▶ **Reading passage**
§ §

Notes on the Grippe

Being an accounting of the recent and continuing pandemic and its various circumstances, from the perspective of an inhabitant of the regions lately called the Lost Quarter. Dates unknown.

Day One Hundred Thirty

A humid day. Clouds blanket the sky, yet it is warm, soon to be hot. Storms will follow, no doubt, thunder and lightning and torrents of rain. It has been that kind of year.

Walking in the morning with my love to her office we frequently encounter the same people on their way to their own towers. A land of towers, most of them desolate now. They have become familiar faces and it is almost a comfort to see them and know that the day is proceeding as it should.

There is the petite wisp of a woman, always impeccably dressed who we always encounter at the same corner. The tall man with the wide shoulders and thick chest, and the tiny legs that seem part of another body entirely who I pass on my return home. The long haired blonde girl with the headphones on who walks with a swagger to the beat of the music. The two old bus drivers, both thick in the gut in the same way, who stand on the street and chat of this and that before returning to their routes.

I try to end my walk most days by passing through the park where I was married, which is not far from where my love and I now live. It has a library, the first built in this city, a magnificent sandstone building, along with flowers, fountains, statues and trees. There is an eternal flame to the memory of those who fought and died in the great wars of past ages.

Walking through the park always leaves me at peace, for I remember that hot summer day we stood and said our vows to each other. The future seemed limitless that day and I hope one day it will again.

§ §

▶ **Work required**
From the grippe notes, list each of the familiar people or pairs of people described as regularly met on the morning walks.

§ §

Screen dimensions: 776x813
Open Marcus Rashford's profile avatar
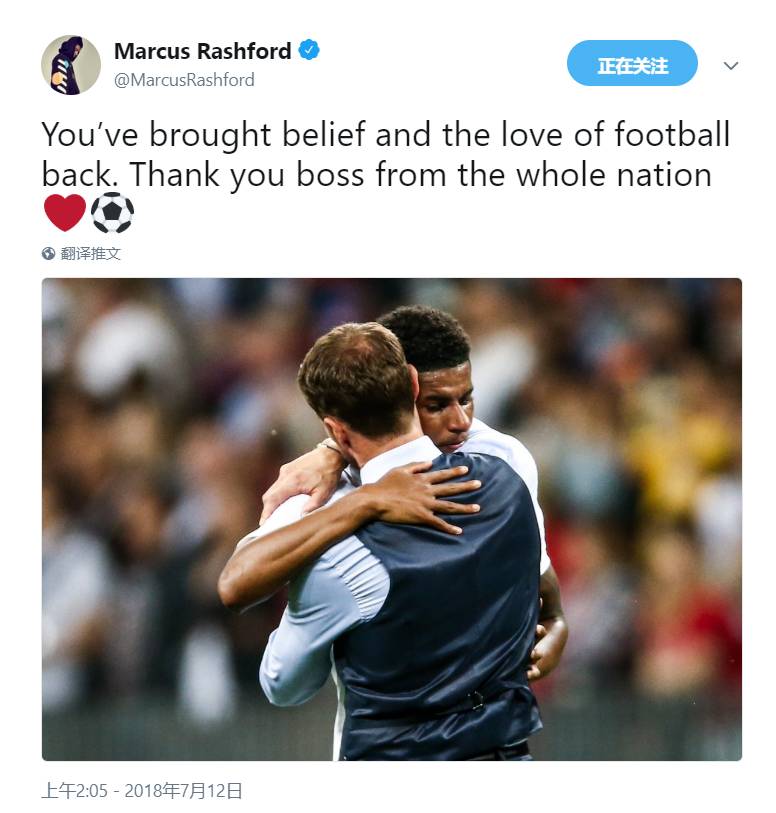tap(70, 65)
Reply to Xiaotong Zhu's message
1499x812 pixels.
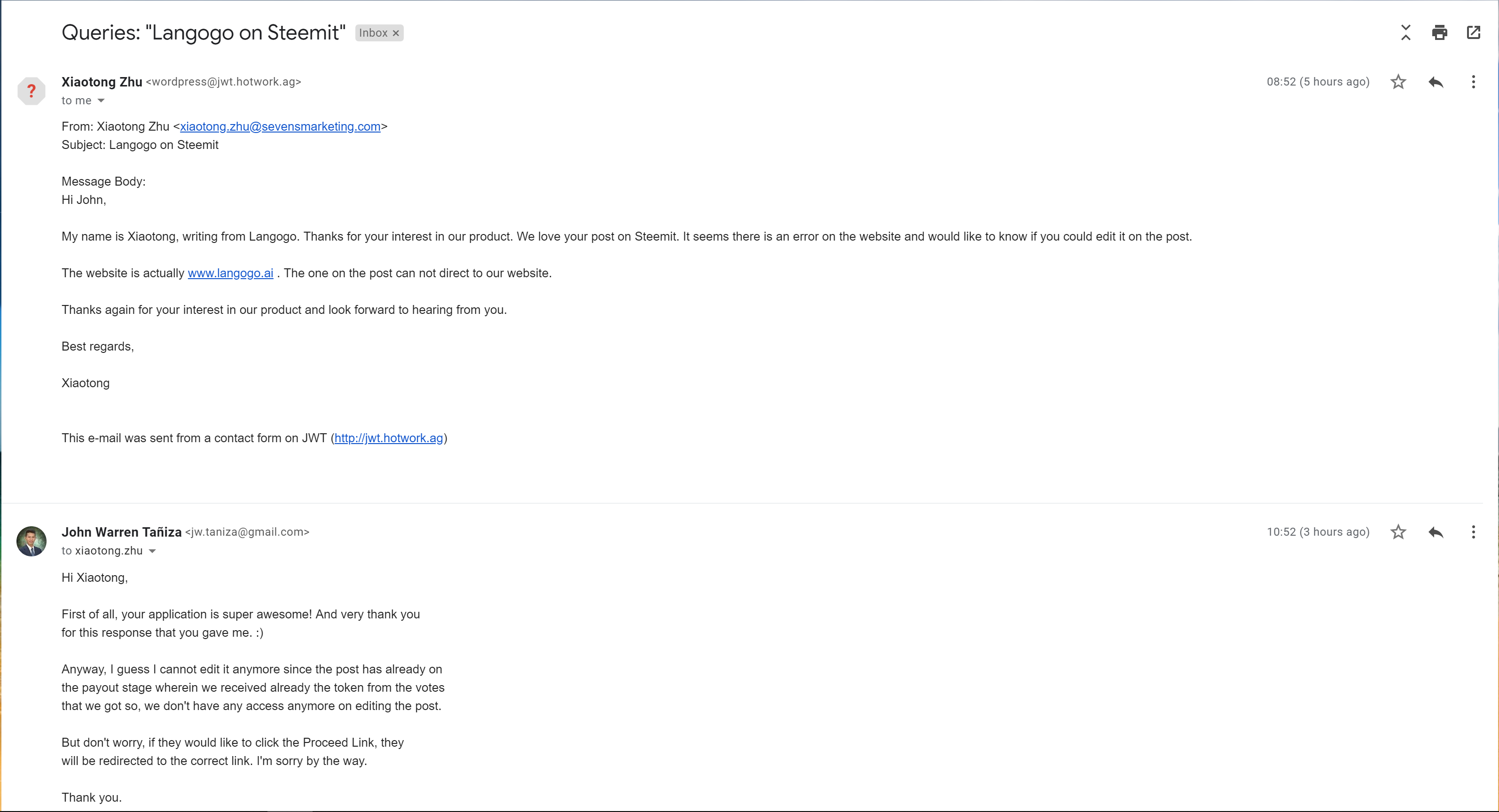pyautogui.click(x=1436, y=82)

§ §

▶ **Your response**
- The petite wisp of a woman, always impeccably dressed, met at the same corner
- The tall man with wide shoulders, a thick chest and tiny legs, passed on the return home
- The long-haired blonde girl with headphones who walks with a swagger to the music
- The two old bus drivers, both thick in the gut, who chat on the street before returning to their routes